FCC Chairman Ajit Pai said Wednesday that the government’s new Telehealth program will allow healthcare providers broadband connectivity and devices that will allow patients to get care they need remotely.
“This is a game-changer for American healthcare providers and America’s patients,” Chairman Pai said on TV.
He explained that the CARES Act, or the 3rd phase of the coronavirus relief package, gave the FCC the authority and $200-M in funding to set up a Telehealth program, and Tuesday, the agency adopted his plan to set it up. It will be useful for both people who are experiencing coronavirus symptoms and others who do not want to enter a doctor’s office and risk infection from being close to ill people, he said.
By using the telemedicine capability, that will keep many people with COVID-19 symptoms from needing to go into a doctor’s office and endanger other patients, said Pai.

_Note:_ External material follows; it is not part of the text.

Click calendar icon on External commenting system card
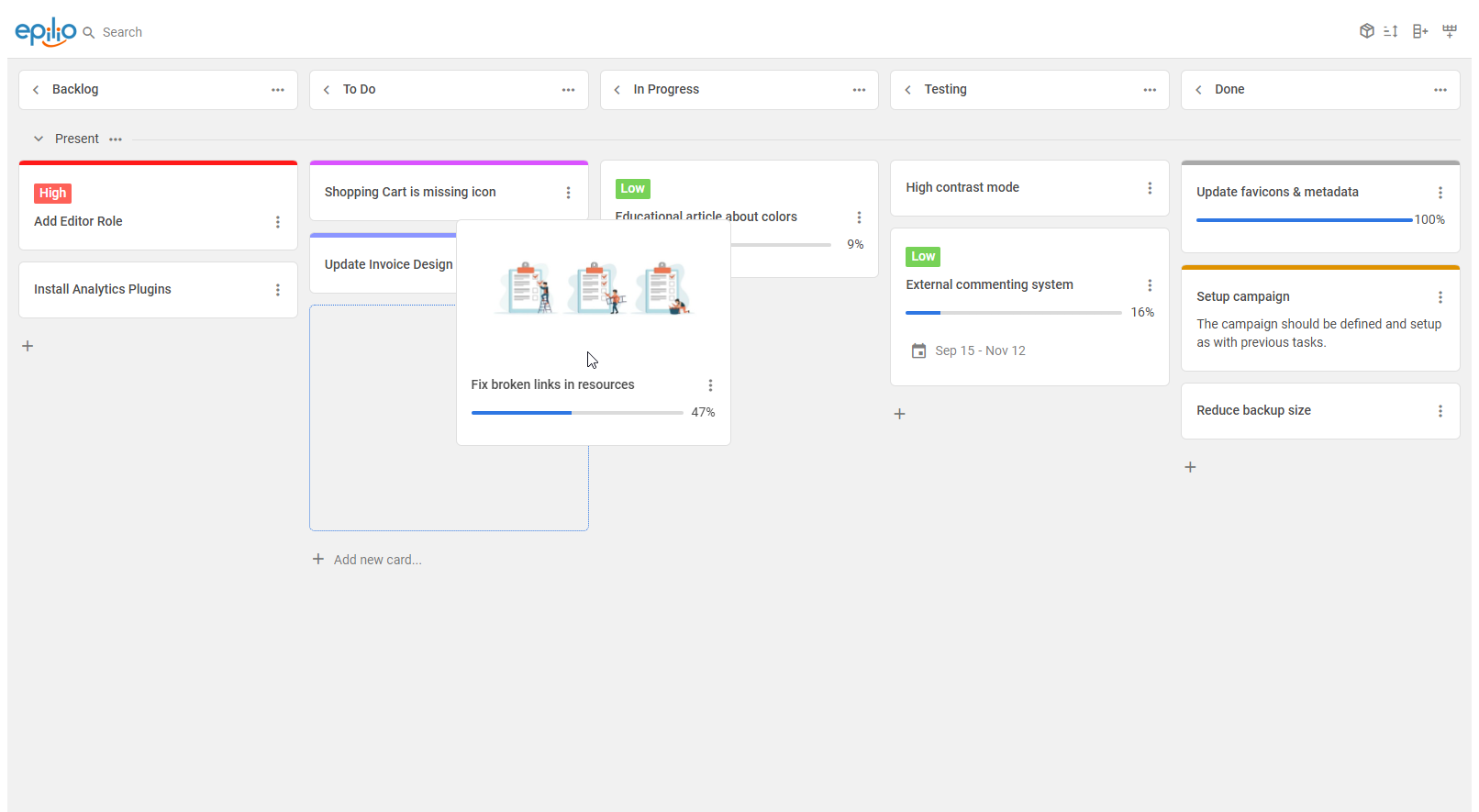Viewport: 1479px width, 812px height. pyautogui.click(x=918, y=350)
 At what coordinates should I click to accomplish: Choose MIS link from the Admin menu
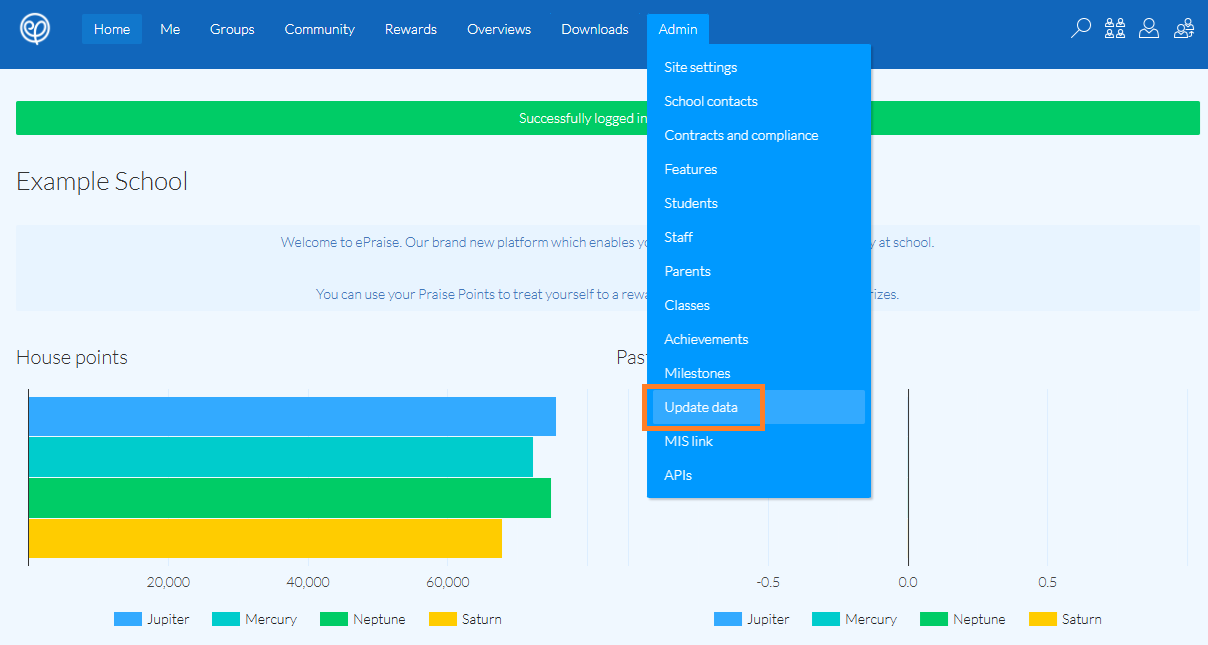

“This protects healthcare providers as well as patients,” Chairman Pai said. “Even for patients who don’t have the coronavirus, if they want to be treated without coming to a healthcare facility, this is the kind of application that enables them to get the care they need while practicing social distancing.”
Meanwhile, he said he and President Trump spoke to the heads of the nation’s telecommunications industry, and while the pandemic is going on, Internet service will not be disconnected for non-payment of services.
“One of the things I outlined was the Keep America Connected pledge,” Chairman Pai said, pointing out that more information is available through the FCC website about the program. “This pledge, which has now been signed by 653 broadband providers, would prevent these companies from cutting off anybody from service if they have an inability to pay their bills because of the pandemic.“
He noted that the pledge also prevents people from being charged late fees, and will open wifi hotspots to anyone who needs them in the United States, he said.